▸ **EXERCISE BRIEF**:
Once you find the line with "Accessibility (582, 1106)" in the entries below, return exactly every line from it through the line with "Learn more (410, 1724)".
Segment Start: SUPPLIED DATA
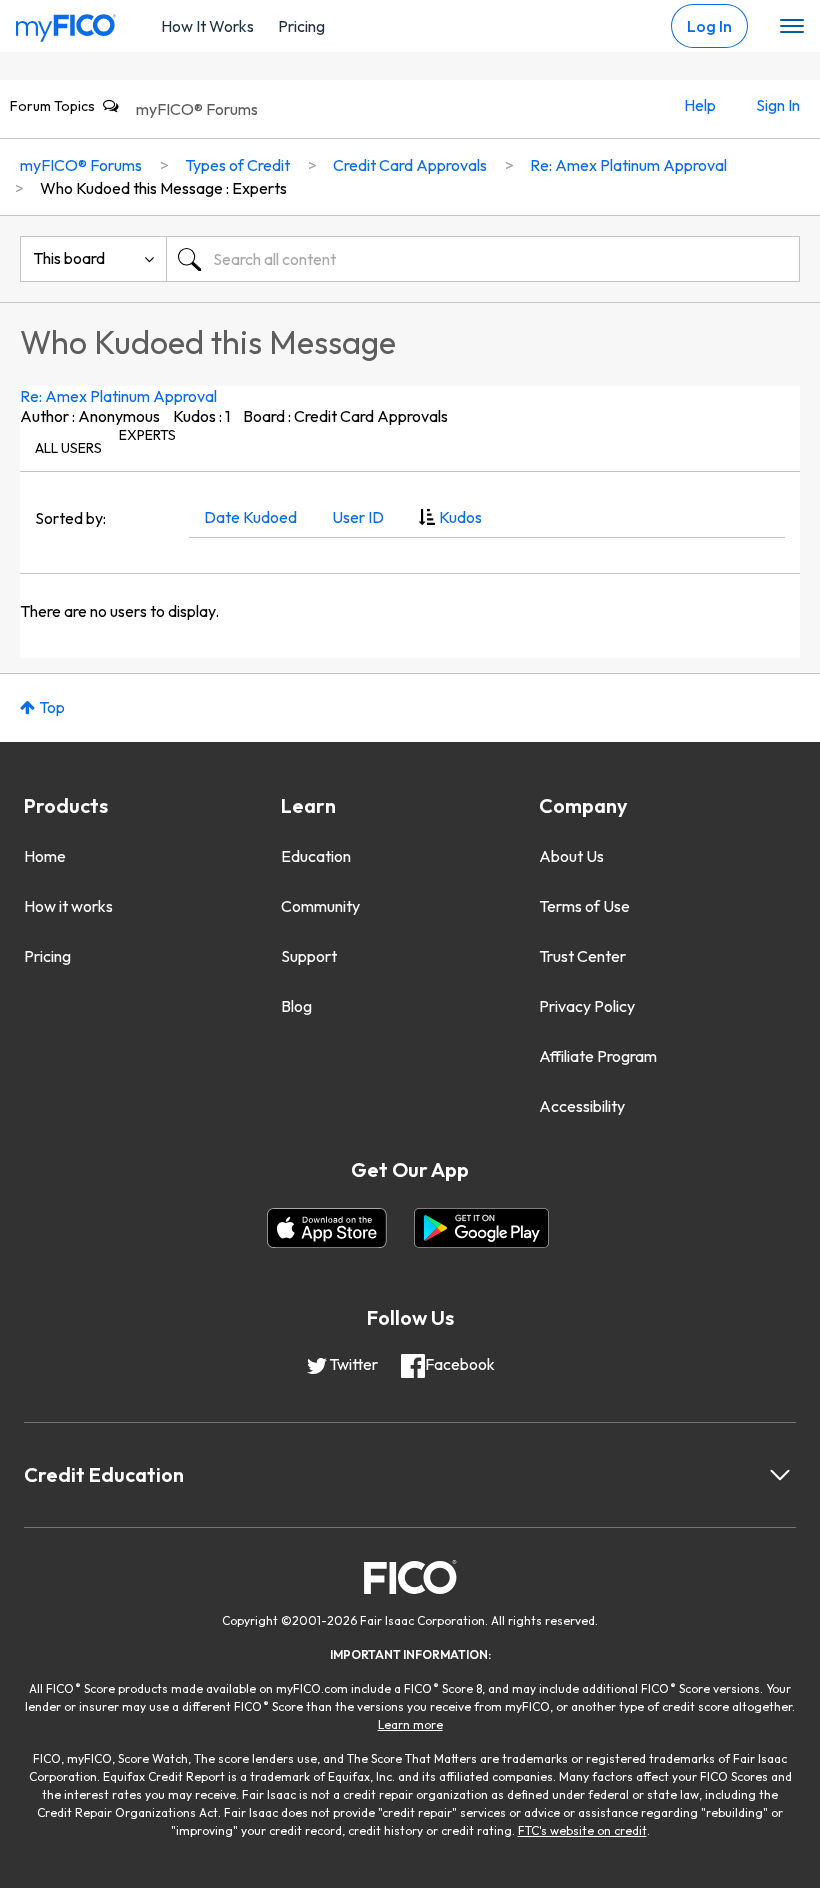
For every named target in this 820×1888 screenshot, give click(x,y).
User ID (358, 517)
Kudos (460, 517)
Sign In (778, 105)
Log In (709, 26)
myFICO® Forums (197, 109)
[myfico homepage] (66, 23)
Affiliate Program (598, 1056)
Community (320, 906)
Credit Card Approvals (410, 165)
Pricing (301, 26)
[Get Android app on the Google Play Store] (481, 1228)
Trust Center (582, 956)
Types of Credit (237, 165)
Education (316, 856)
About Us (571, 856)
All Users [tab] (68, 448)
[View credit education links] (780, 1475)
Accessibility (582, 1106)
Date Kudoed (250, 517)
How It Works (207, 26)
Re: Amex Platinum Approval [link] (628, 165)
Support (309, 956)
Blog (296, 1006)
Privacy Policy (587, 1006)
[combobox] (483, 259)
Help (700, 105)
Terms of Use (584, 906)
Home (45, 856)
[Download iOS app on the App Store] (327, 1228)
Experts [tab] (147, 435)
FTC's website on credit (582, 1830)
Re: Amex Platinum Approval (118, 396)
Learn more (410, 1724)
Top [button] (52, 707)
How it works (68, 906)
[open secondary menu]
Segment End: SUPPLIED DATA
▸ **OUTPUT FOR THIS TASK**:
Accessibility (582, 1106)
Date Kudoed (250, 517)
How It Works (207, 26)
Re: Amex Platinum Approval [link] (628, 165)
Support (309, 956)
Blog (296, 1006)
Privacy Policy (587, 1006)
[combobox] (483, 259)
Help (700, 105)
Terms of Use (584, 906)
Home (45, 856)
[Download iOS app on the App Store] (327, 1228)
Experts [tab] (147, 435)
FTC's website on credit (582, 1830)
Re: Amex Platinum Approval (118, 396)
Learn more (410, 1724)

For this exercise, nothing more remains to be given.